Personally, I’m more than okay with that sequence of events. Even if half of them threw me for one hell of a loop.

Although, it’s a bit of a dangerous game. I mean, if every time I get mad at Flynn he gifts me with an actual apology and an orgasm, I might be tempted to start making up reasons to be mad at him.

Not to mention, I’m finding that during and after sex, Flynn is far more talkative and freer with his words. Which is how I managed to get him engaging in a round of pillow talk with me in the darkness of his bedroom.

“So, that’s Ty’s thing?” I question with a raise of my eyebrow. “He just brings random women to family events?”

“Pretty much.” Flynn smirks. “And it’s never the same woman twice.”

His brother Ty is quite the character. I mean, he just went along with the possibility that I was there as his date even though he didn’t even recognize me.

“What about your dad? Why wasn’t he at family dinner?”

“My dad left when we were kids,” Flynn whispers in answer to my question about the patriarch’s absence from the gathering. He strokes his fingers softly over the small of my back while I lie naked on my belly, my head turned on its side to face him on my pillow.

“I’m sorry,” I murmur back.

“I’m not,” Flynn declares easily, his position mimicking mine and his voice quiet. “He left five rowdy kids to be raised alone by a sweet woman who didn’t deserve abandonment. I don’t need a dick for a dad just to say I have one. I have Uncle Brad and Aunt Paula and my mom and my brothers and sister, and that’s all I need.”

I want desperately to add that he has me too, that I’m in his corner and always will be, but the truth is, I don’t really know. We’re an arranged marriage, designed and executed for the sole purpose of maintaining my residence in the country. But the night in Vegas and tonight—and the phone sex too—it’s all crossed a line into territory that I can’t quite explain.

There’s passion and intimacy and interest there—I can feel it between us—but as far as I can tell, that’s as far as any intentions go for Flynn. No matter our easy companionship or the explosive chemistry we have in the bedroom, when the clock strikes midnight on my immigration crisis, Cinderella will go back to LA again and the prince will move on with his life.

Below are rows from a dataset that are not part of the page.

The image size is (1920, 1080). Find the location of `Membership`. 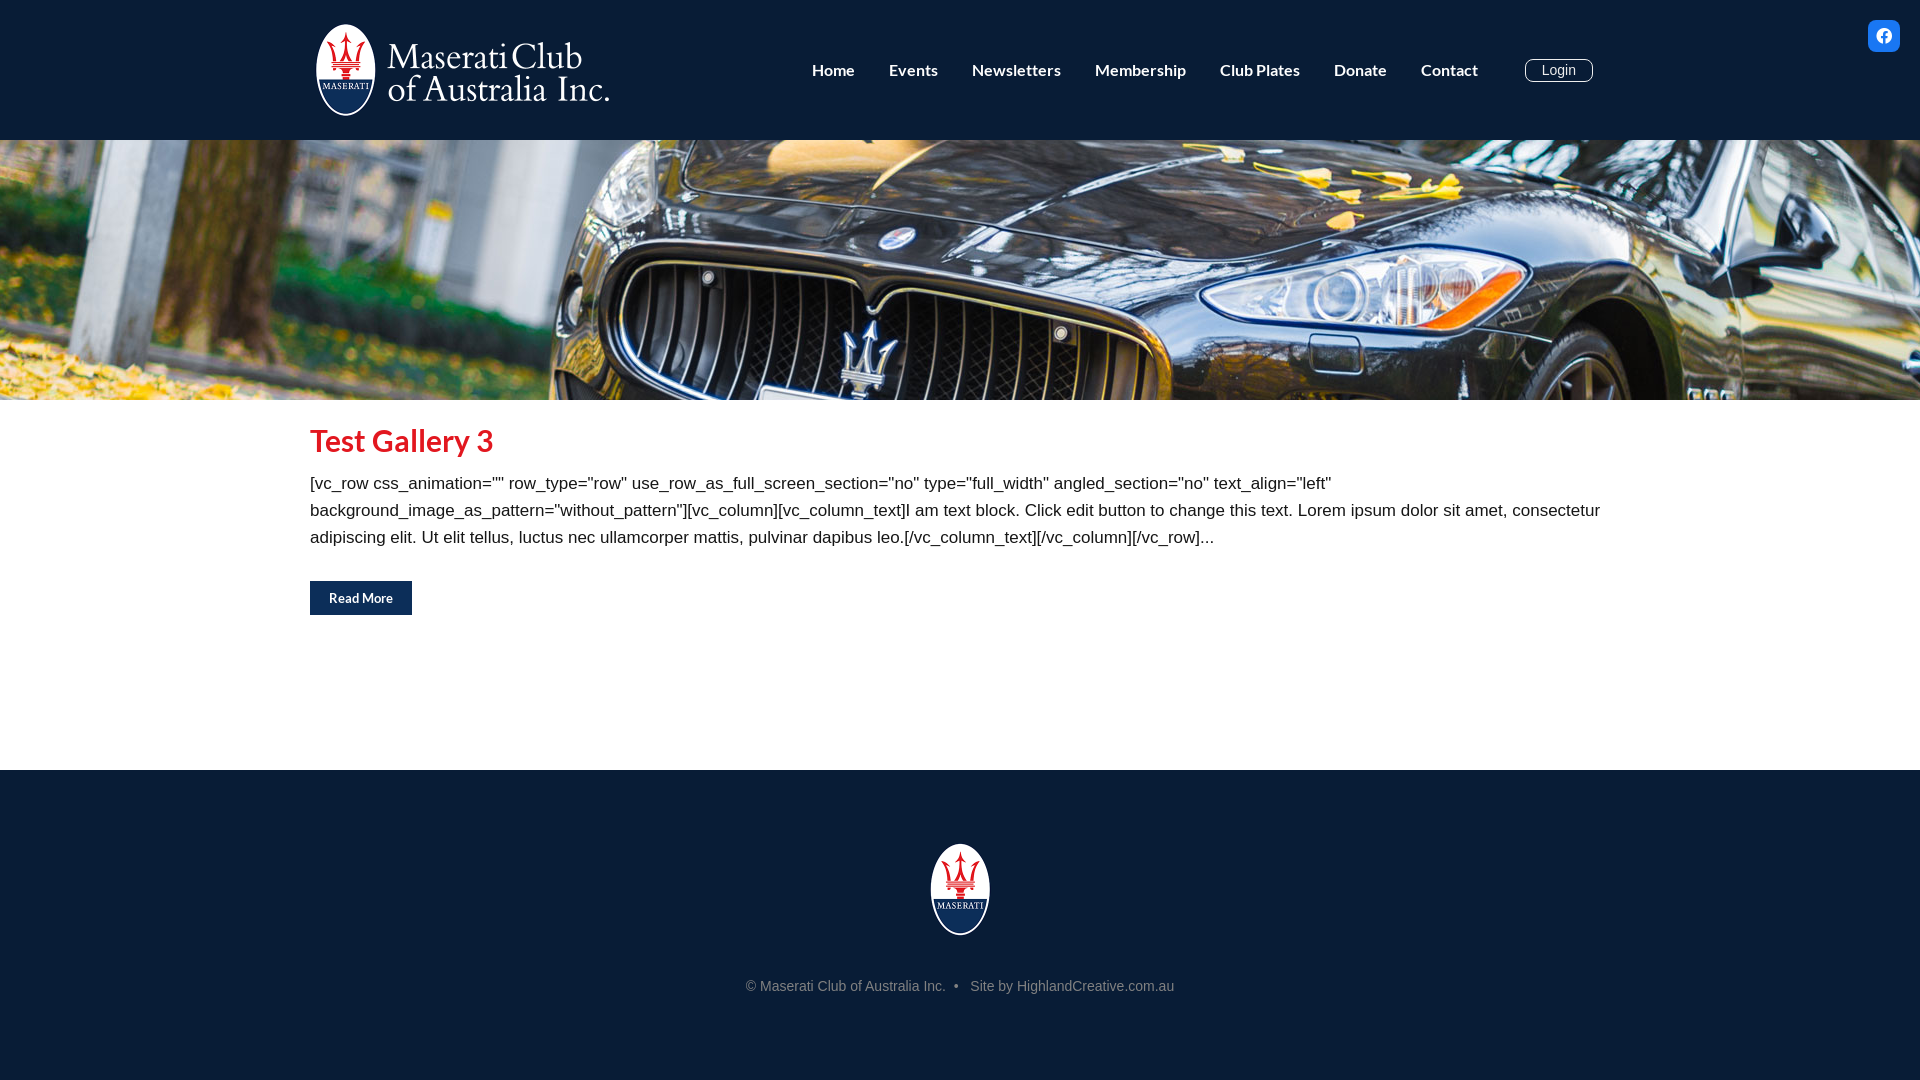

Membership is located at coordinates (1140, 70).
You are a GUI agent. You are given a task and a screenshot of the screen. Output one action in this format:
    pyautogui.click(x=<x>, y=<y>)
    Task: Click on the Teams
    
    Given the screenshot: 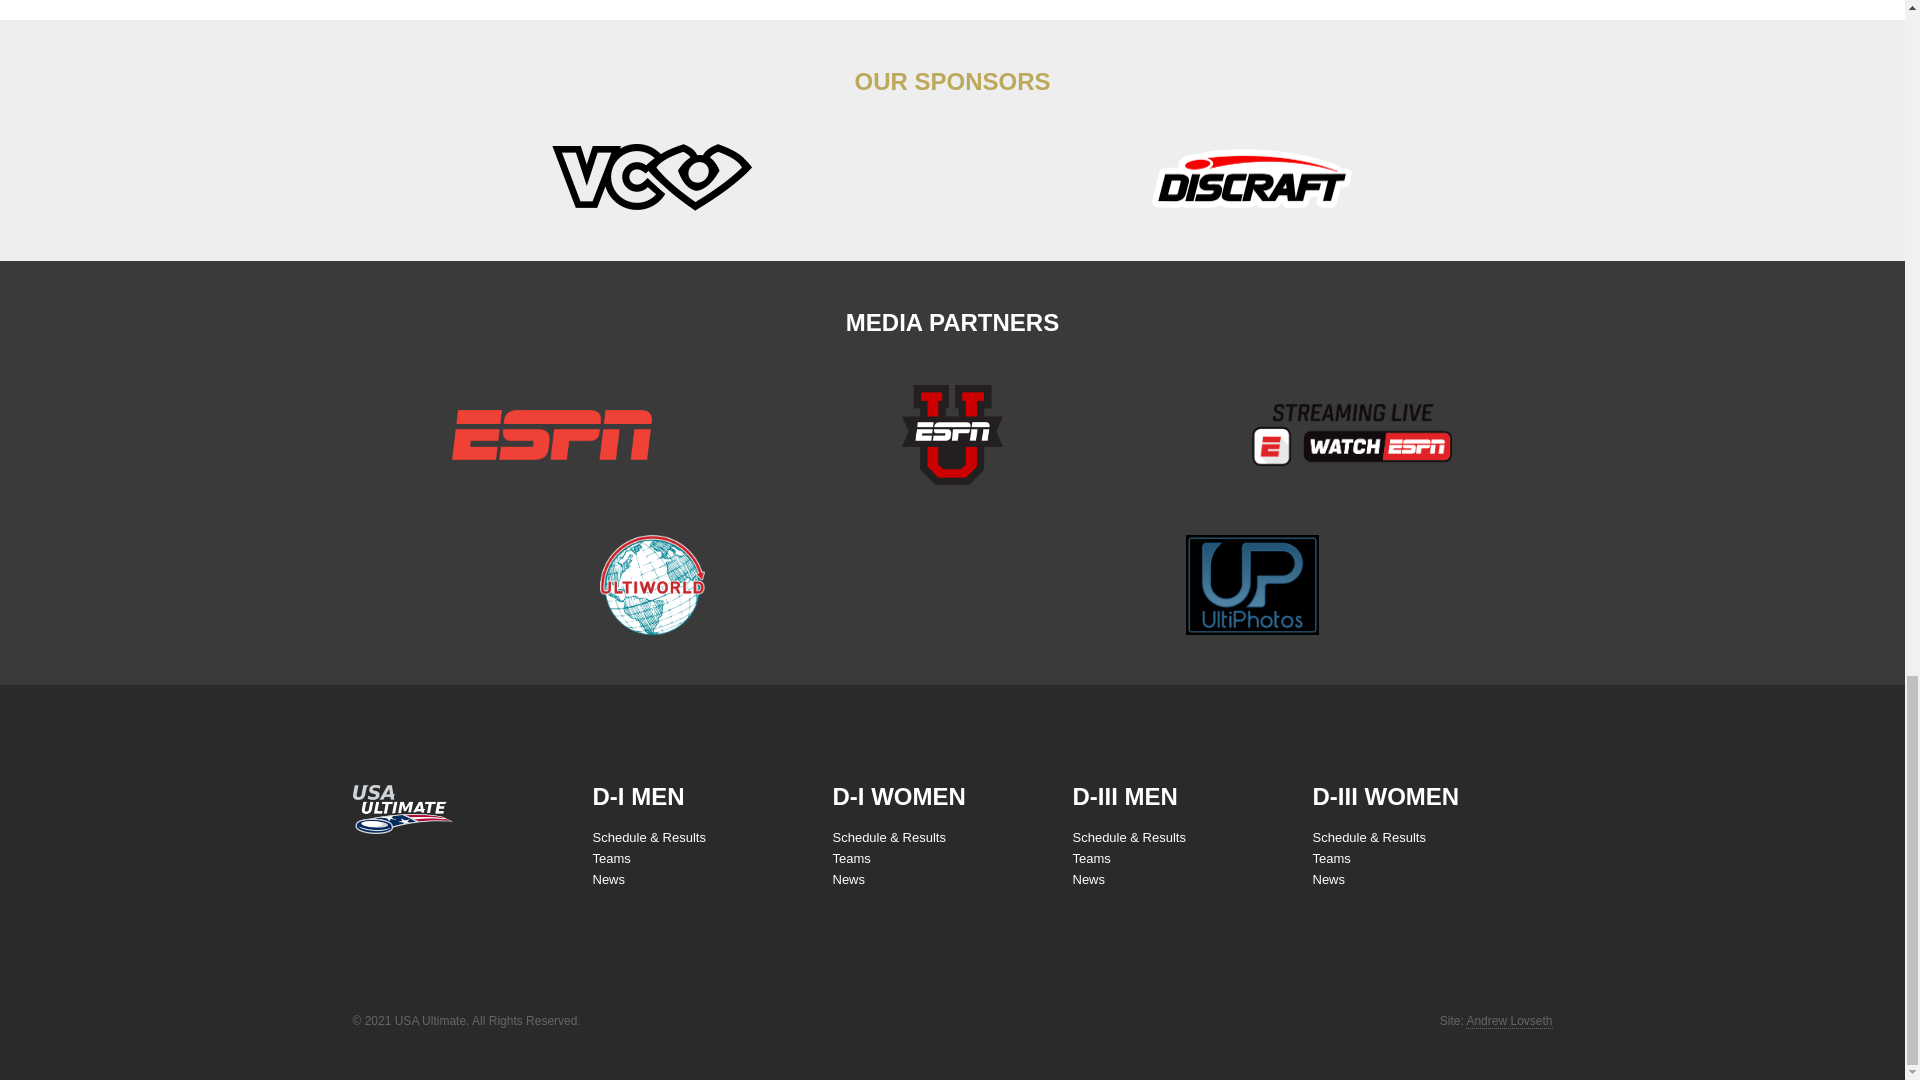 What is the action you would take?
    pyautogui.click(x=610, y=858)
    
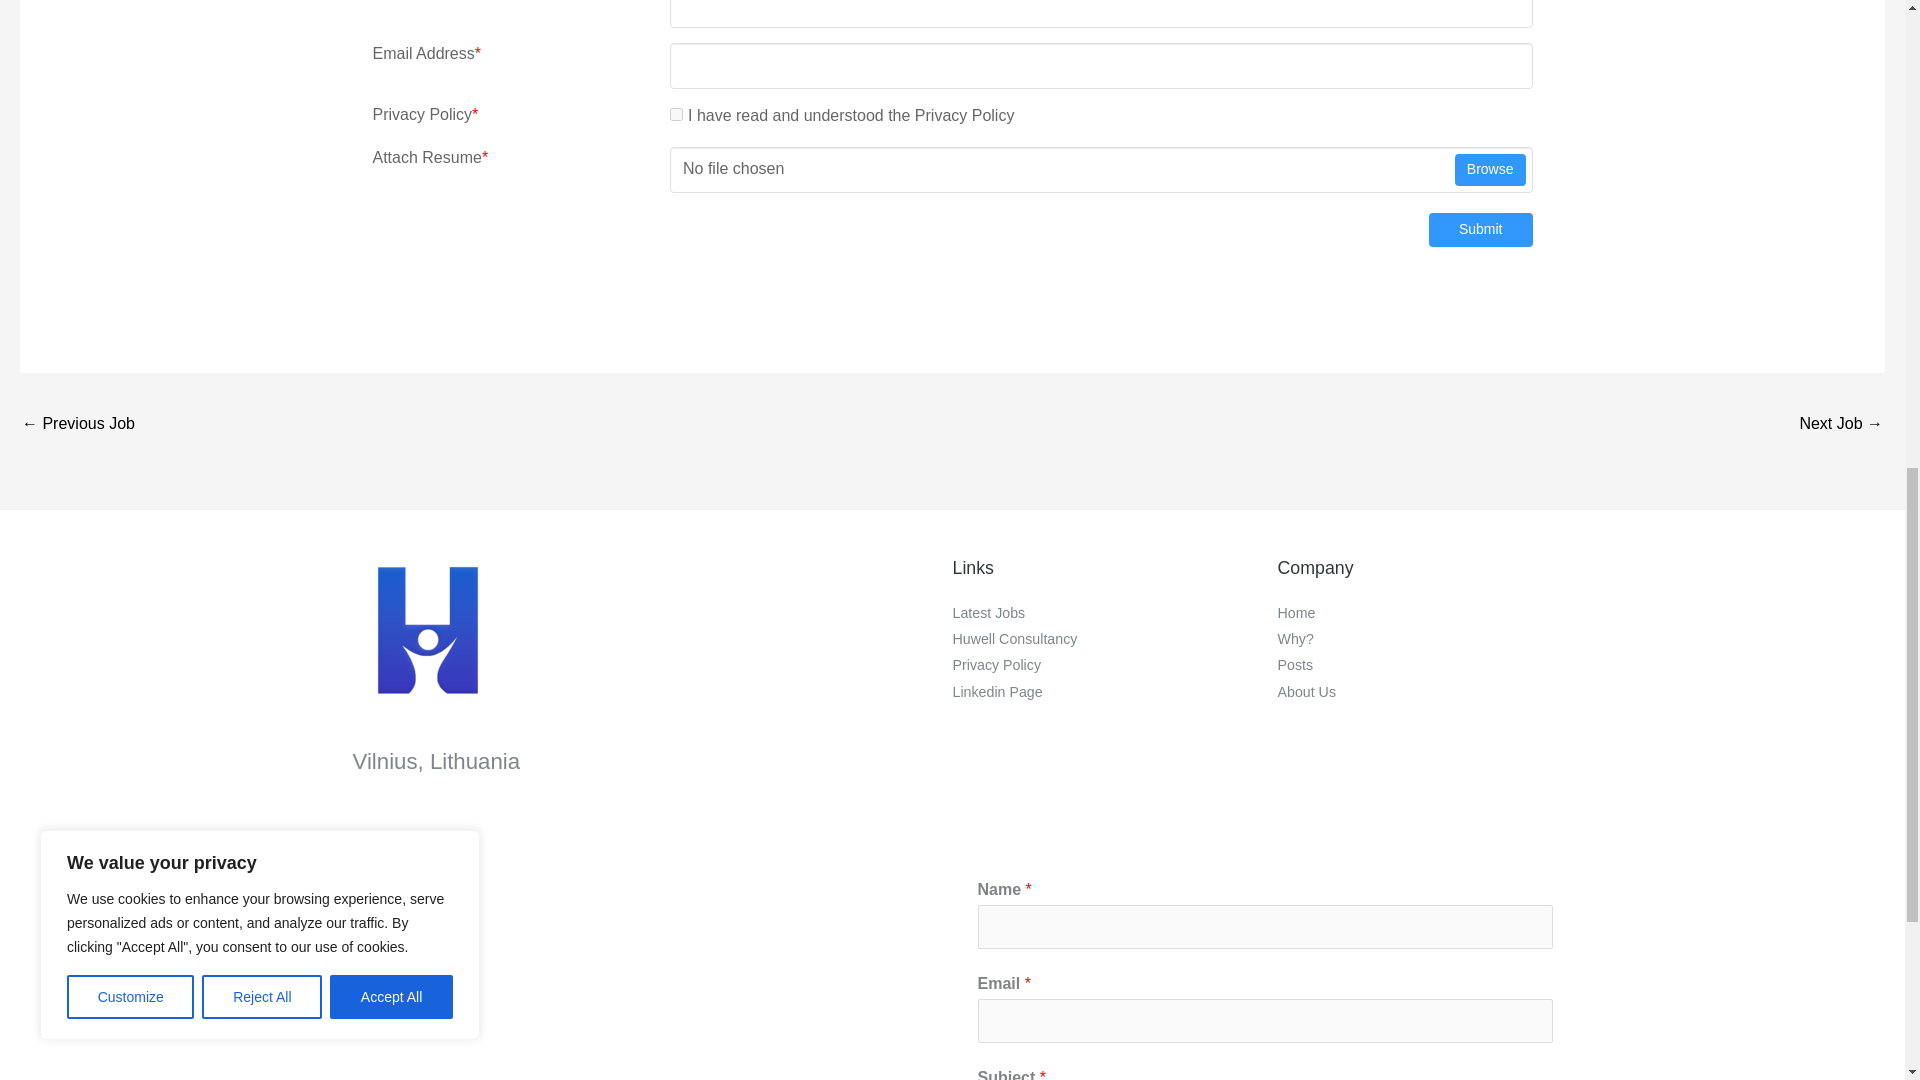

“I don’t have a dad either. Or a mom, for that matter. I grew up in the foster system in Canada.” Flynn’s fingers never stop moving on my back, but somehow it seems like the pressure of his touch changes or something. “I do have Gwen—she took me in when I was a teenager, but she’s not really a mother figure per se. She’s more of a slightly mature girlfriend.” I shrug into the soft linens of his—well, our—bed. “Nevertheless, I’m thankful for her. I don’t know where I’d be if she hadn’t made sure I got a chance to start adulthood on my feet.”